Pense por um instante em uma história alternativa. E se a Pop Mart tivesse tratado seus primeiros fãs não como fontes de receita, mas como guardiões da marca? Poderiam ter criado níveis de acesso exclusivos, pré-vendas antecipadas, miniaturas serializadas inspiradas no universo “The Monsters” de Kasing Lung ou até testes de design liderados por fãs. Imagine eventos ao vivo entre colecionadores e criadores. Imagine uma série de aplicativos explorando, com o tempo, a mitologia do Labubu.
Mas o que prevaleceu foi a escassez; e o conteúdo, assim como o vínculo emocional, esfriou. Um legado desperdiçado em vez de algo duradouro.
Ainda assim, há um lado premium nessa história. A Pop Mart realmente construiu um certo prestígio: edições exclusivas em museus como o Louvre, colaborações com Keith Haring, One Piece e Coca-Cola.

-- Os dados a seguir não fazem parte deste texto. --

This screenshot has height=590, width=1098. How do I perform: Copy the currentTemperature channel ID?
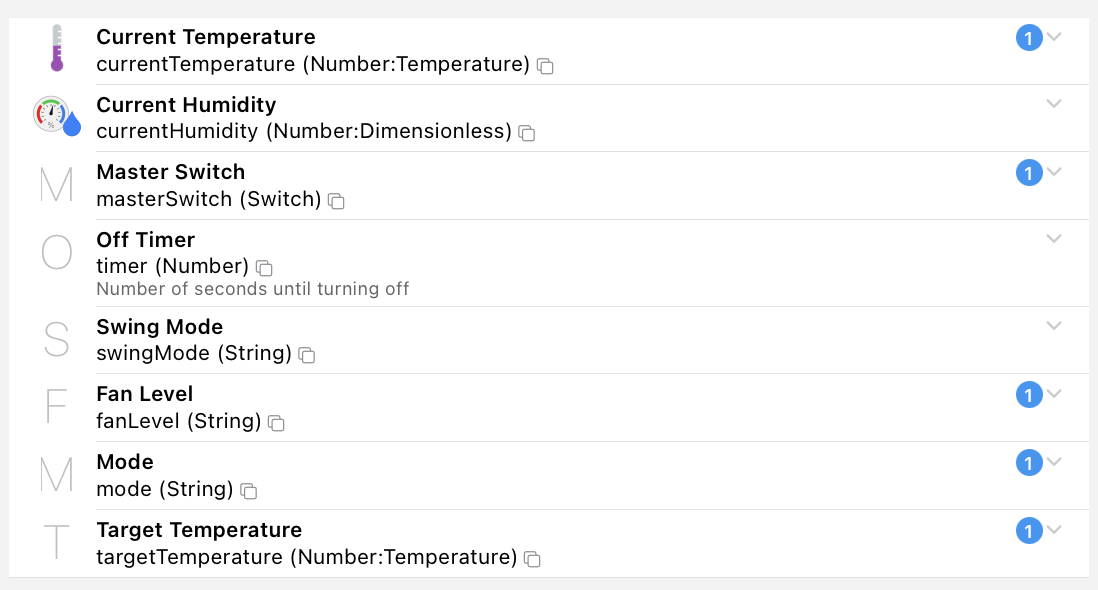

Os leilões ainda brilham: um Labubu verde-menta de 1,20 m foi arrematado por cerca de US$ 170 mil em Pequim. Mas quando a narrativa não se expande para a base de fãs, apenas os níveis mais altos prosperam — e o fandom corre o risco de se fragmentar.
Um ponto de virada?
Talvez o Labubu se estabilize como uma marca de nicho: leilões ocasionais, grupos dedicados e spin-offs como Crybaby ou Dimoo mantendo vivo seu DNA. Ou talvez a tendência perca força, as falsificações eliminem o sentimento de exclusividade e novas propriedades intelectuais dominem o gosto volátil da Geração Z.

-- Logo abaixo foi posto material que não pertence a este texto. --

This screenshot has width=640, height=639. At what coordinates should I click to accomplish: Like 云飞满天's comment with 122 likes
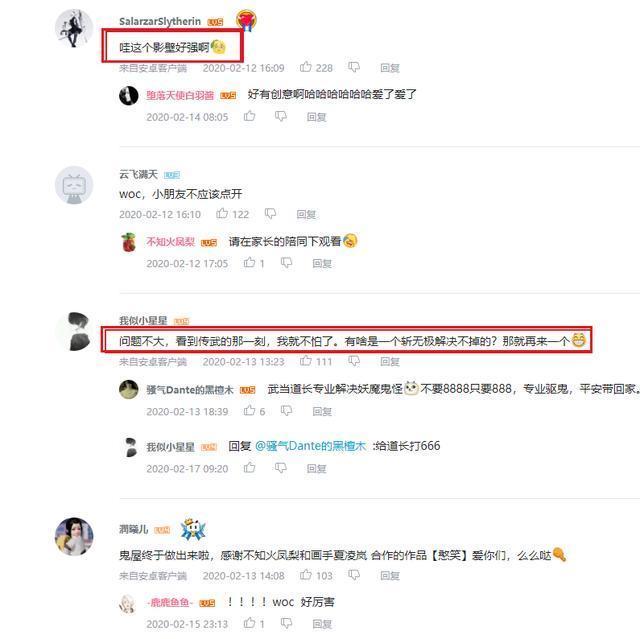click(222, 213)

Apesar da Pop Mart ter migrado para lançamentos via aplicativo e aumentado os preços nas lojas oficiais, o sentimento no mercado secundário agora é de “auge superado” — segundo usuários do Reddit e TikTok. Em algumas regiões, os preços médios de revenda caíram mais de 50% nos últimos meses.

O que essa febre nos ensinou sobre consumo
A ascensão do Labubu revela mais do que uma mania por brinquedos — ela parece preencher um vazio emocional. Em meio a incertezas econômicas e culturais, comunidades encontraram consolo na surpresa e na escassez. Colecionar deu sentido quando tantas certezas ruíram.
O boneco também teve um papel inesperado: funcionou como ponte para um universo frequentemente inacessível a consumidores mais jovens. Era comum vê-lo pendurado em bolsas de grife de celebridades e influenciadoras. O brinquedo virou um acessório simbólico, uma forma de acessar — mesmo que indiretamente — um universo estético de alto valor. Em um mercado onde o prestígio parece fora de alcance, o Labubu ofereceu aos fãs uma sensação de pertencimento. Um pequeno totem que conectava a uma narrativa maior e mais aspiracional.
Hoje, críticos questionam o impacto ambiental do consumo por microtendências e a lógica viciante das blind-boxes. Analistas da NAB alertam que o hobby corre o risco de ser interpretado como estratégia de investimento — algo perigoso, já que os valores de revenda oscilam brutalmente.
Clímax ou ponto final?
A trajetória do Labubu — do caderno de esboços a escândalos policiais — mostra o poder e os riscos do comércio emocional. Os primeiros capítulos transbordavam conexão; os mais recentes, tensão: confiança abalada, fandom em desgaste e uma adrenalina especulativa que substituiu o significado.
No fim das contas, o comércio emocional não se sustenta só com escassez. Ele depende de como se gerencia o desejo, se valoriza a participação e se integra a comunidade à narrativa — mesmo depois que a embalagem é aberta.
“Adeus, Labubu?” Talvez. Talvez não. Mas o mais importante é o que vem depois. Em uma era em que pertencimento vale mais do que posse, o próximo colecionável de sucesso será aquele que construir não apenas demanda, mas devoção.